Figure 4. MiR-205 was involved in ENT-induced SALL4 inhibition.

(A) miRNA sequencing results of H661 cells after 8 hours treatment with 2.5 μM ENT or DMSO. (B) miR-205 was up-regulated by ENT and predicted to target SALL4 by the Targetscan database. (C) Real-time PCR of miR-205 expression in H661 cells after 2.5 μM ENT or DMSO treatment for 8 hours. U6 was used as a normalization control. (D) ChIP-qPCR of the miR-205 promoter region and non-specific control region after 2.5 μM ENT treatment.

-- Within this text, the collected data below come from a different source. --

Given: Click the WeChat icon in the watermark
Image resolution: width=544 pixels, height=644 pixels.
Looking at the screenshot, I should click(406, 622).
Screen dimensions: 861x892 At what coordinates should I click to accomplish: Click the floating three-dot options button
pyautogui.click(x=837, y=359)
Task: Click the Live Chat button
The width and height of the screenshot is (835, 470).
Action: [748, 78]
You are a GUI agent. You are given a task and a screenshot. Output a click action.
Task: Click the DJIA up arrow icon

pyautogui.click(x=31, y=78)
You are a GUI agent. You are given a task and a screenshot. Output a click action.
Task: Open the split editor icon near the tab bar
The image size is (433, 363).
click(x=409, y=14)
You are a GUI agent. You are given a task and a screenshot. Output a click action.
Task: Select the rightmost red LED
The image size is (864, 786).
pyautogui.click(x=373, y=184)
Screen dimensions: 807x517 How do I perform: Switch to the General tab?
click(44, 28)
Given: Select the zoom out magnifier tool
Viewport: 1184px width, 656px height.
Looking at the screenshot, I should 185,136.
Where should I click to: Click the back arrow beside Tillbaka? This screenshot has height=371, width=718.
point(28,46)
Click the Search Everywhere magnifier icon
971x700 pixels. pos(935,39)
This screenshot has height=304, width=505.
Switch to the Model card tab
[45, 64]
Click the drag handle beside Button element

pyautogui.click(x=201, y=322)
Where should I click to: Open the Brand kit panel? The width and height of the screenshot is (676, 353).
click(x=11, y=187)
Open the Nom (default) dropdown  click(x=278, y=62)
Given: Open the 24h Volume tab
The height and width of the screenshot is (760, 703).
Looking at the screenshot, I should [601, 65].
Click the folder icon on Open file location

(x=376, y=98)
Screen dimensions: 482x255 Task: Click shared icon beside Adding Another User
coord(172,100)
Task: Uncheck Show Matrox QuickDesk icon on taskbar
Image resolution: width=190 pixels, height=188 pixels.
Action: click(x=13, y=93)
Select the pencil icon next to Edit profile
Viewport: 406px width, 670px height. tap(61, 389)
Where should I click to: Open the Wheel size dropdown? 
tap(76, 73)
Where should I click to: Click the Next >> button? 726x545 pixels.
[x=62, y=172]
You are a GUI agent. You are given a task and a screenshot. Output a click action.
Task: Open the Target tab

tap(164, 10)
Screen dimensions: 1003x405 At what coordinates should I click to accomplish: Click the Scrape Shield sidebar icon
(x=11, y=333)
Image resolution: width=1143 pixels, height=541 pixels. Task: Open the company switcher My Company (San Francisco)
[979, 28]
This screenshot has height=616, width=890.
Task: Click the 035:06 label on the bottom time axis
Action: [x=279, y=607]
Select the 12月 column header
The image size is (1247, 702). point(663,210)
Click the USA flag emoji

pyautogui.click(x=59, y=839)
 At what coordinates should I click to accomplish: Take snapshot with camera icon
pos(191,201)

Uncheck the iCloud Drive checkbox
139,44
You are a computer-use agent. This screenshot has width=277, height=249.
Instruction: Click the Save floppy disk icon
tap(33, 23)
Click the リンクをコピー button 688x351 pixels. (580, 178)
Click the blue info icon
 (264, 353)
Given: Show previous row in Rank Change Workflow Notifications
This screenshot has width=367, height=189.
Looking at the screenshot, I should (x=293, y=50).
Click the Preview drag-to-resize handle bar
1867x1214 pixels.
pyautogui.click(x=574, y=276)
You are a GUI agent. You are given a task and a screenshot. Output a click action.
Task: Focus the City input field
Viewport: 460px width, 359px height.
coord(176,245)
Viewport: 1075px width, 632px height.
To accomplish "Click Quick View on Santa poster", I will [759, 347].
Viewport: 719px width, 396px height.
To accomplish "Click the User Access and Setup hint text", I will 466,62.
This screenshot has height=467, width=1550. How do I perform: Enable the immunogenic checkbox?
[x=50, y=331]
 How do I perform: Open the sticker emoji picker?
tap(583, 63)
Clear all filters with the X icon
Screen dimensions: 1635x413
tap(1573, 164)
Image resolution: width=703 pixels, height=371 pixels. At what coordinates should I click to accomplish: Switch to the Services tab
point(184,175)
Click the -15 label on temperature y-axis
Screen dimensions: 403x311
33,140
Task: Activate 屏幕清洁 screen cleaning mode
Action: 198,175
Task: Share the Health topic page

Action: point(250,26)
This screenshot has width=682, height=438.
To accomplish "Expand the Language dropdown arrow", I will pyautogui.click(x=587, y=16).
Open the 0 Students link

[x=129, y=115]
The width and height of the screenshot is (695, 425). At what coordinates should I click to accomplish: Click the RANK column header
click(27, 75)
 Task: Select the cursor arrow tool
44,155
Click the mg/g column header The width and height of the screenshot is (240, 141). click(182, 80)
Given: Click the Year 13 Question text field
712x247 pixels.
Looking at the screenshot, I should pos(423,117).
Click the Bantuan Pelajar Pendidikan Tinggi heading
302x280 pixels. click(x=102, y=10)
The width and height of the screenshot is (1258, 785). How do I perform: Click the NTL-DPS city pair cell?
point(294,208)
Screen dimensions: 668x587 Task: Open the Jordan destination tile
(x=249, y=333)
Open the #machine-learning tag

IgG was used as a normalization control. (E) Sequence of wild-type SALL4 3’UTR with miR-205 binding site or mutant one without binding site. (F) Luciferase reporter result in 293T cells after transfection with the indicated vectors. (G) mRNA and (H) protein levels of SALL4 in H661 cells after transfection with miR-205 or non-specific control. (I) Cell viability of H661 cells after indicated treatment for 5 days. (J) Flow cytometry of H661 cells after the indicated treatment. (K) Percent apoptotic and dead cells in (J). (L) Cell viability of ENT pre-treated H661 cells after transfection of miR-205 or non-specific control. (M) Flow cytometry of ENT pre-treated H661 cells after indicated treatment. (N) Percent apoptotic and dead cells in (M). n.s. means P>0.05, *P<0.05, **P<0.01, ***P<0.001, N=3.